Che cosa significa “cashless society”? La traduzione secca di “società senza denaro contante” ha un suono suggestivo, ma non esaustivo abbastanza per descrivere la portata rivoluzionaria di un nuovo modello di economia “digitale” che sta scardinando rapporti di forza, tradizioni e abitudini di consumo nell'intera filiera mondiale dei pagamenti. Finora si è discusso infatti in Italia e a livello internazionale di “società senza contanti” quasi esclusivamente in termini di opportunità per i consumatori e le imprese di sostituire i pagamenti in contanti con i nuovi strumenti di pagamento elettronico (dai bancomat alle carte di credito fino alle nuove piattaforme digitali e alle App per i telefonini e i tablet) , ma la realtà che sta emergendo alle spalle del fenomeno va ben oltre le tradizionali considerazioni di tipo “culturale”, tecnologico o strettamente finanziario: è la nascita di un nuovo settore industriale a germogliazione spontanea, nato cioè senza l'aiuto – soprattutto in Italia - di politiche industriali o sostegni normativi e fiscali.

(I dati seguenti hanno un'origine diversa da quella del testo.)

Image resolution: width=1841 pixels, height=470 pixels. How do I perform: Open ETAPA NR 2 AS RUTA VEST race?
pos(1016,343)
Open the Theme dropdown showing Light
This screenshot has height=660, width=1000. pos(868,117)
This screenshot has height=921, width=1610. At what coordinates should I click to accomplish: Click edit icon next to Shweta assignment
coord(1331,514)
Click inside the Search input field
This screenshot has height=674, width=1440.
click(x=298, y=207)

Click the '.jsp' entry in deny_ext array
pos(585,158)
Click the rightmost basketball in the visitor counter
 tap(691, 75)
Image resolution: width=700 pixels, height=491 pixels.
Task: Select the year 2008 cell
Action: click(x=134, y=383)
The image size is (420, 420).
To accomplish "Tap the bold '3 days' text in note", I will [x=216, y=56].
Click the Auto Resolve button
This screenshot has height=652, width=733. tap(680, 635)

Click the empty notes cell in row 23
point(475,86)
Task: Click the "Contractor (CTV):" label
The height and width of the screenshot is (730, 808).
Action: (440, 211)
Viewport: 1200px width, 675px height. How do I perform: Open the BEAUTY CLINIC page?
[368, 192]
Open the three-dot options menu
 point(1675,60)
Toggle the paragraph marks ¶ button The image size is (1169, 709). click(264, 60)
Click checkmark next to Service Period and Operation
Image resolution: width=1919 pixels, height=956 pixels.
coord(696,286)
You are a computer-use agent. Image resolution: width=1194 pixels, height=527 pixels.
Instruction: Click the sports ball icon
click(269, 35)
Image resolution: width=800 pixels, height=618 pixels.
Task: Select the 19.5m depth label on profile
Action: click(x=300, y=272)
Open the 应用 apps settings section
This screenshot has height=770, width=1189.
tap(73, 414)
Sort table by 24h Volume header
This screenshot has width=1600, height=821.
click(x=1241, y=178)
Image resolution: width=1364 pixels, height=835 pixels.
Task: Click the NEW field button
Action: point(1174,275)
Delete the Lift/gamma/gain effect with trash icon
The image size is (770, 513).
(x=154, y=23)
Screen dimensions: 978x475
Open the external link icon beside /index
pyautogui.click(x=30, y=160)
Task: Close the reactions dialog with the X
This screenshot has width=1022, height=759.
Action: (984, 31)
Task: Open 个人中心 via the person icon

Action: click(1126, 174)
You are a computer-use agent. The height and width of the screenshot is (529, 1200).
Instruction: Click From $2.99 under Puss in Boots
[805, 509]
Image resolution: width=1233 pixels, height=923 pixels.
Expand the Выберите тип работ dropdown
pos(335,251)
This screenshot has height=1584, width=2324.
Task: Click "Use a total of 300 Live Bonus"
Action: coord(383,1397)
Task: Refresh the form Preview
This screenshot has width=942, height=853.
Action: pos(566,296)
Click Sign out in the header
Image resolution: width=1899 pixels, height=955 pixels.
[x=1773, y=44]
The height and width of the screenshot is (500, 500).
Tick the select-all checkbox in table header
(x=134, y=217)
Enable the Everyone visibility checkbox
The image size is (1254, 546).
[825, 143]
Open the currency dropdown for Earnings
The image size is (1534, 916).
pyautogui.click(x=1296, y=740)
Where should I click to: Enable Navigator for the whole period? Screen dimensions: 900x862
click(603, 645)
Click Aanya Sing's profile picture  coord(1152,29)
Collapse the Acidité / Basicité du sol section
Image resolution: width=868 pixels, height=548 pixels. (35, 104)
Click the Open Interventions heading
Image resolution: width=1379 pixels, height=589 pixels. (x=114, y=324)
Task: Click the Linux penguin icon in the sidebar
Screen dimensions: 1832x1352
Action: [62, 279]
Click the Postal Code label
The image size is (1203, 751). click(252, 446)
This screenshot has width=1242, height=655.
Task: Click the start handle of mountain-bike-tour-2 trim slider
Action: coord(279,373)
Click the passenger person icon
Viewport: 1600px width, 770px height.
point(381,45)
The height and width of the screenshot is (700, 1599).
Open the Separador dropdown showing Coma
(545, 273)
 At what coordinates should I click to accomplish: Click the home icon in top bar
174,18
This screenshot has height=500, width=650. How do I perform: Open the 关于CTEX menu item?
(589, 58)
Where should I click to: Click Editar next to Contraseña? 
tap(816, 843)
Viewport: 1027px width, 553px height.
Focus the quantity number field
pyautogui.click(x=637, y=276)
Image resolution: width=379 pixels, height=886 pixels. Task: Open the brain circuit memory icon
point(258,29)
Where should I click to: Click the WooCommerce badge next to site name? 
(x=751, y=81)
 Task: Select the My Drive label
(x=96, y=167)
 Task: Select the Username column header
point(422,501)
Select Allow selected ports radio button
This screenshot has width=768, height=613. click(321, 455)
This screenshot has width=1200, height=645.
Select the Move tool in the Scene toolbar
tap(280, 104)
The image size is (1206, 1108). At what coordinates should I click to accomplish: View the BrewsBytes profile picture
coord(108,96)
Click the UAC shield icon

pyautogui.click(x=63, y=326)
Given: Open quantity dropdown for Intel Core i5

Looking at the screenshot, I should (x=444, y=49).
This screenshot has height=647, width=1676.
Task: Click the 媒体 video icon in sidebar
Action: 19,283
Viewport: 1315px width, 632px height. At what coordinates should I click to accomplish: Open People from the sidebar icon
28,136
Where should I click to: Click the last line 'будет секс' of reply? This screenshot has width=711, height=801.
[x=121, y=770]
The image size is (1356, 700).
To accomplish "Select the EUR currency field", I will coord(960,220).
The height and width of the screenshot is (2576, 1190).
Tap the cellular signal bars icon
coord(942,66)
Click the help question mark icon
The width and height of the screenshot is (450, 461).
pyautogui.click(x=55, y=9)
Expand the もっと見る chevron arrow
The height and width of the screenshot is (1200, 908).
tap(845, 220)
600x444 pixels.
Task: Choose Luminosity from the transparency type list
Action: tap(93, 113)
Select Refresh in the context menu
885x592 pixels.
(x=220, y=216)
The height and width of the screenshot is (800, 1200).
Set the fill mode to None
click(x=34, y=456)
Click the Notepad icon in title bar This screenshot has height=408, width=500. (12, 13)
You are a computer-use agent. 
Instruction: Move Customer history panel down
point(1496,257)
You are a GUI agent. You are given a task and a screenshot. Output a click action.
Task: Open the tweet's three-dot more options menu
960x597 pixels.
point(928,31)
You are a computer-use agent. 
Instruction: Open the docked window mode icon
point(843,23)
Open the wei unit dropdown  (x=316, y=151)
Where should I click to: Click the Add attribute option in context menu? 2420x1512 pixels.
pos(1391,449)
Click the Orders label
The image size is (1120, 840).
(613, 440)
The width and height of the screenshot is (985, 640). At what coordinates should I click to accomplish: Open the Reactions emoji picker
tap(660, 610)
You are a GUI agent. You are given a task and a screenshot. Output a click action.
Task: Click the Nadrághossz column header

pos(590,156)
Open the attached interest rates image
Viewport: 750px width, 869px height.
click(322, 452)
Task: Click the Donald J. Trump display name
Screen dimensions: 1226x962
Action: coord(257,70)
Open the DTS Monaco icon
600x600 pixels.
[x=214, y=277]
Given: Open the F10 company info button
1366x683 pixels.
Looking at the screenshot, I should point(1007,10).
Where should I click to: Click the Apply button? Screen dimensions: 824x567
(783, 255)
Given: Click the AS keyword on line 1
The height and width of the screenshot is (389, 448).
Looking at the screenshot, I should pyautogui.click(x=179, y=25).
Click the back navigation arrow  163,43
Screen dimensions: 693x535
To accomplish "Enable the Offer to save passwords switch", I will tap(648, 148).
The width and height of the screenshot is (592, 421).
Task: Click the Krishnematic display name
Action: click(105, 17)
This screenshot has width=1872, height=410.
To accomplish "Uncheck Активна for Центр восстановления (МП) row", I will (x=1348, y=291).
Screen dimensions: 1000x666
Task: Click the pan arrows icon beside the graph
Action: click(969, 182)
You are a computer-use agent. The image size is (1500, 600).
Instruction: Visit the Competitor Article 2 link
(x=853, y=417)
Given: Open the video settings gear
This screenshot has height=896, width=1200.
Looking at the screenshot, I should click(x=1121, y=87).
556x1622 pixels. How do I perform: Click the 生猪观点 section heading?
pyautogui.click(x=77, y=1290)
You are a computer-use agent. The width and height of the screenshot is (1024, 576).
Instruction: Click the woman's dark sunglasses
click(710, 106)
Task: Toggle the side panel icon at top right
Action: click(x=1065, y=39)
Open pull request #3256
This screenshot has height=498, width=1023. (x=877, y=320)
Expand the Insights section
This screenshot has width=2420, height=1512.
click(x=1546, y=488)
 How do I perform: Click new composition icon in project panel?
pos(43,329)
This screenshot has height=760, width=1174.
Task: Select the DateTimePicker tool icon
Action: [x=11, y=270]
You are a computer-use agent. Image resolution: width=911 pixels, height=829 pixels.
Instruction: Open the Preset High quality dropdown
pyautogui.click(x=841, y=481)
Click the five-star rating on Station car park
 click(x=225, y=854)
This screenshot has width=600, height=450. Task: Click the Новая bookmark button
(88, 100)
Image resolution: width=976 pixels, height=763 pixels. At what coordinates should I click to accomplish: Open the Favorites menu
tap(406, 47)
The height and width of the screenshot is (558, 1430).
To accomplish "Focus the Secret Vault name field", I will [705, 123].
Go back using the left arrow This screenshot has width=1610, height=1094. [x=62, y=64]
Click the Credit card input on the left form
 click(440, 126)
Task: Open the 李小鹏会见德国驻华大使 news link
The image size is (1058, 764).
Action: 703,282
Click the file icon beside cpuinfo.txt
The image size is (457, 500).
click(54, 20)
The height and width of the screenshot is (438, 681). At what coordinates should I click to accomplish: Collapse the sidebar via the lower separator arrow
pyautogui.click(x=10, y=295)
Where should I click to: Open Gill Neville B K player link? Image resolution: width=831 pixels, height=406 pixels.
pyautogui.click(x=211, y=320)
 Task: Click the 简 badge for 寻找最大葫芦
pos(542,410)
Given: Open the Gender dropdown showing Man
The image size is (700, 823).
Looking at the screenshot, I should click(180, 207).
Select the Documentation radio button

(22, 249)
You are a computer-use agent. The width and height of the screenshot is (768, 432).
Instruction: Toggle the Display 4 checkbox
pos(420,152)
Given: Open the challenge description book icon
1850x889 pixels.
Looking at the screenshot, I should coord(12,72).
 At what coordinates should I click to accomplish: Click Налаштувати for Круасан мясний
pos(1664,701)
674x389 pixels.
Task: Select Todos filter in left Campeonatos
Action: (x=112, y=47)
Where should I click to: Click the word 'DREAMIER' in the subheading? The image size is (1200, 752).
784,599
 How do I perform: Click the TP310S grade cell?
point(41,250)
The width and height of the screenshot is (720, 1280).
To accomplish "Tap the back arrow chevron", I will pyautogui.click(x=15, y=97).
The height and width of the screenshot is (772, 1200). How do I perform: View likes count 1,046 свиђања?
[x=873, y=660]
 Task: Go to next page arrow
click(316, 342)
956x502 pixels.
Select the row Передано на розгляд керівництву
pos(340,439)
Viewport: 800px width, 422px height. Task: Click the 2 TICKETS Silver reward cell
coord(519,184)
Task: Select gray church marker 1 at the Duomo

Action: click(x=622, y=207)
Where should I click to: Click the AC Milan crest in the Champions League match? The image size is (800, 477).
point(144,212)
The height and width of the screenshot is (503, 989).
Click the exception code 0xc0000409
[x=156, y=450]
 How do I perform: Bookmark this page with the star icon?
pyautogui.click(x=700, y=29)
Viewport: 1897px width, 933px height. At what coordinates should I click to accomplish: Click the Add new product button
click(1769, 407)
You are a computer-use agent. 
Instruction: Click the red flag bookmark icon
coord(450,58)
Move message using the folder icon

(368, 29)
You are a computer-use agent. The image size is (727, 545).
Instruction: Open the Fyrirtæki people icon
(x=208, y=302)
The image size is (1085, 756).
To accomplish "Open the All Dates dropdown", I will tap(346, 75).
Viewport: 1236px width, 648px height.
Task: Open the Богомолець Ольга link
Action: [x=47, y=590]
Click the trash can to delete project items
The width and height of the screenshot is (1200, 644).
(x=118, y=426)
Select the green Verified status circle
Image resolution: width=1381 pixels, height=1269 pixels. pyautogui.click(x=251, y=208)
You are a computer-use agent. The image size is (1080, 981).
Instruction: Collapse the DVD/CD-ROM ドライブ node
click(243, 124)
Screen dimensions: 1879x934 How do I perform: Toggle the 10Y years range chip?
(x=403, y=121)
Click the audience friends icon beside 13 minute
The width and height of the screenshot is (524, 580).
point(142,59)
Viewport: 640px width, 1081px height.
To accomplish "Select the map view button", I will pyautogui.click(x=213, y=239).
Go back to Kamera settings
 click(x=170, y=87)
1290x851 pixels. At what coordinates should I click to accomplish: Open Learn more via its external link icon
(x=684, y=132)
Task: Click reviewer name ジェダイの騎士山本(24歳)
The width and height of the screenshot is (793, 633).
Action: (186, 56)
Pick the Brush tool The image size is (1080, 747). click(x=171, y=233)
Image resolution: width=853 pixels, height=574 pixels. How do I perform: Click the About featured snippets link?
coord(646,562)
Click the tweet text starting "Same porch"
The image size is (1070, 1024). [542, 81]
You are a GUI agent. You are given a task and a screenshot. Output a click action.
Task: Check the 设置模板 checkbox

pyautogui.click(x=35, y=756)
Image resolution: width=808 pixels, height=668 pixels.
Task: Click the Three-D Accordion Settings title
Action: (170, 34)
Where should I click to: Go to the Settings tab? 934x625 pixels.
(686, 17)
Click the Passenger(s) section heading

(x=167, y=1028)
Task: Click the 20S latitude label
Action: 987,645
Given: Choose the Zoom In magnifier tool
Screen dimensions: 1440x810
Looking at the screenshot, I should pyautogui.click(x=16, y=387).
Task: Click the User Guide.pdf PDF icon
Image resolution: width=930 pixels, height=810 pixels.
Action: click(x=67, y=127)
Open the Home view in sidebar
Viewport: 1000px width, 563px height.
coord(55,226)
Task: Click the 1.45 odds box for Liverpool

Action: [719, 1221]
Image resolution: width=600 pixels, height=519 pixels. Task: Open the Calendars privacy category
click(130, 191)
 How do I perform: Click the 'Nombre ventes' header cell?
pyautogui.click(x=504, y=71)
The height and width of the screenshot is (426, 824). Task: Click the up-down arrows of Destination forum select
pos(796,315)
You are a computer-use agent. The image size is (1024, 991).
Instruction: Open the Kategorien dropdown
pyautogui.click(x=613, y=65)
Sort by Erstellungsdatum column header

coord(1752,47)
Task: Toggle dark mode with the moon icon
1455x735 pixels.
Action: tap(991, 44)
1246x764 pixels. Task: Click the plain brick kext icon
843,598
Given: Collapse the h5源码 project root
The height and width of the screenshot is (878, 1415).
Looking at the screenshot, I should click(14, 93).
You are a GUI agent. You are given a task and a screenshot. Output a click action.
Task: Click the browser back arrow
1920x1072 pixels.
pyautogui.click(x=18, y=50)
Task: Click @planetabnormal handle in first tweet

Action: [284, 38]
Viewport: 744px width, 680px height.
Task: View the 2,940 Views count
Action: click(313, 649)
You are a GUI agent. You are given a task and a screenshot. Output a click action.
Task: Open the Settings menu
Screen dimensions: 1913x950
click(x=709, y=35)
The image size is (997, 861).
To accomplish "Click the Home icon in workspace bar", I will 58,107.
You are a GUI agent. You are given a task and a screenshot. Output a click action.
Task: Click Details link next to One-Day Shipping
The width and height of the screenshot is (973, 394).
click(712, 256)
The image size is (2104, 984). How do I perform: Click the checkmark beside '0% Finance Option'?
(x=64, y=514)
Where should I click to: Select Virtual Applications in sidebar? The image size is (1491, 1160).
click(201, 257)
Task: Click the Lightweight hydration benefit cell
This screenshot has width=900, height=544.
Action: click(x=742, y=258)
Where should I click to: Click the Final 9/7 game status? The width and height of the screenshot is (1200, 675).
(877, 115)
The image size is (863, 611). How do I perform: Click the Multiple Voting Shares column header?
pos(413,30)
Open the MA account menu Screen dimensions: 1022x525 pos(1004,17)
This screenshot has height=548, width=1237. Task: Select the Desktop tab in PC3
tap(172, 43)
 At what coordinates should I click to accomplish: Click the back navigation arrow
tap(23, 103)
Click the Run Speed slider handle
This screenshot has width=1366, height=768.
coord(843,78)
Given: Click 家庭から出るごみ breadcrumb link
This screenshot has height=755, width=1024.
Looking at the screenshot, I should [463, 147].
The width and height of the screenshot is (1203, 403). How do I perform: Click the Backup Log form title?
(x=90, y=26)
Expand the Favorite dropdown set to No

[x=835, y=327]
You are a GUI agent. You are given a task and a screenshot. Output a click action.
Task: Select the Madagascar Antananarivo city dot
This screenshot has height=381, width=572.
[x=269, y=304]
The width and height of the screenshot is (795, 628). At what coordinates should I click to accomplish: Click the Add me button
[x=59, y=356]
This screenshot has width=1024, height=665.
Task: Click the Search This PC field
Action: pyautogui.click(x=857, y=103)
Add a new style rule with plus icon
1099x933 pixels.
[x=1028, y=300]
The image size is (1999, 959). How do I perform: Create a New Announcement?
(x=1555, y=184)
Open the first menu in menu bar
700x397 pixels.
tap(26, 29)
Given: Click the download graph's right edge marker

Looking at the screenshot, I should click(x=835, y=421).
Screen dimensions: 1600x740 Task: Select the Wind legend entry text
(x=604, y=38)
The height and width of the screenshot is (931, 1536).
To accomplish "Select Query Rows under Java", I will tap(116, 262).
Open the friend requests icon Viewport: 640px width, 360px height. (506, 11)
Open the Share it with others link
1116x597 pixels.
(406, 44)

Sono stati considerati tutti i servizi e gli attori attivi lungo la filiera estesa della cashless society che comprende le fasi della catena del valore sottostante alla transazione elettronica, gli elementi specifici introdotti dal canale digitale e l'ecosistema dei servizi digitali a supporto. Un ventaglio di applicazioni e servizi apparentemente disarticolati l'uno dall'altro ma in realtà parte integrante dello stesso ecosistema: nell'insieme, in Italia, si tratta di una catena del valore di cui fanno parte 1.600 imprese che realizzano in totale oltre 11,7 miliardi di euro di fatturato. Una realtà sconosciuta ma già significativa, dunque, e che ha soprattutto enormi potenzialità di crescita inespresse.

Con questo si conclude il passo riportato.